Number of columns:  13


The columns that can be useful for our analysis are 'app','category','rating','reviews','installs','Type,'Price','Content Rating','Genres'. For more information about these columns please click on the link.

Link: https://www.kaggle.com/lava18/google-play-store-apps/home

# Data cleaning #

After investigating the discussion forum at Kaggle for the Google Play and Apple Store datasets, we find a discuss about an error occuring in row 10,472. It looks like the row is missing an element. My solution is to populate the missing element with an empty value.

In [65]:
## Populate missing element in Android dataset index 10472 ##
android_dataset[10472] = ['Life Made WI-Fi Touchscreen Photo Frame','','1.9','19','3.0M','1,000+','Free','0','Everyone','','February 11, 2018','1.0.19','4.0 and up']

# Removing Duplicate Entries #
After researching the data within Kaggle, we find that some apps have duplicate entries. In the next cells we calculate how many duplicates exist in our datasets and display a few apps that contain duplicates

In [66]:
## Identify Apple Store apps that contain duplicates and total duplicates ##
apple_dict = dict()

for row in apple_dataset:
    app = row[1]
    
    if app in apple_dict:
        apple_dict[app] += 1
    else:
        apple_dict[app] = 0

apple_duplicates = [key for key, value in apple_dict.items() if value >= 1]
total_apple_duplicates = sum(value for value in apple_dict.values() if value >= 1)
print('Examples of duplicate apps:', apple_duplicates, '\n')
print('Number of duplicate apps:', total_apple_duplicates)

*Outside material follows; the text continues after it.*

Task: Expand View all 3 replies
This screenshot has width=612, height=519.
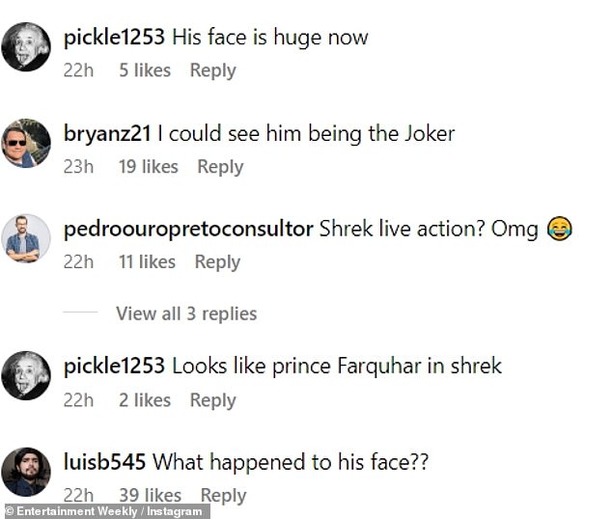Action: pos(186,314)
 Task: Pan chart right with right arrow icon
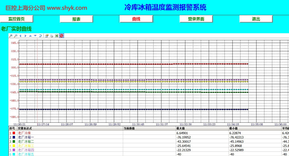point(25,36)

Examples of duplicate apps: ['VR Roller Coaster', 'Mannequin Challenge'] 

Number of duplicate apps: 2


In [67]:
## Identify Google Play apps that contain duplicates and total duplicates ##
android_dict = dict()

for row in android_dataset:
    app = row[0]
    
    if app in android_dict:
        android_dict[app] += 1
    else:
        android_dict[app] = 0

android_duplicates = [key for key, value in android_dict.items() if value >= 1]
total_android_duplicates = sum(value for value in android_dict.values() if value >= 1)
print('Examples of duplicate apps:', android_duplicates[:5], '\n')
print('Number of duplicate apps:', total_android_duplicates)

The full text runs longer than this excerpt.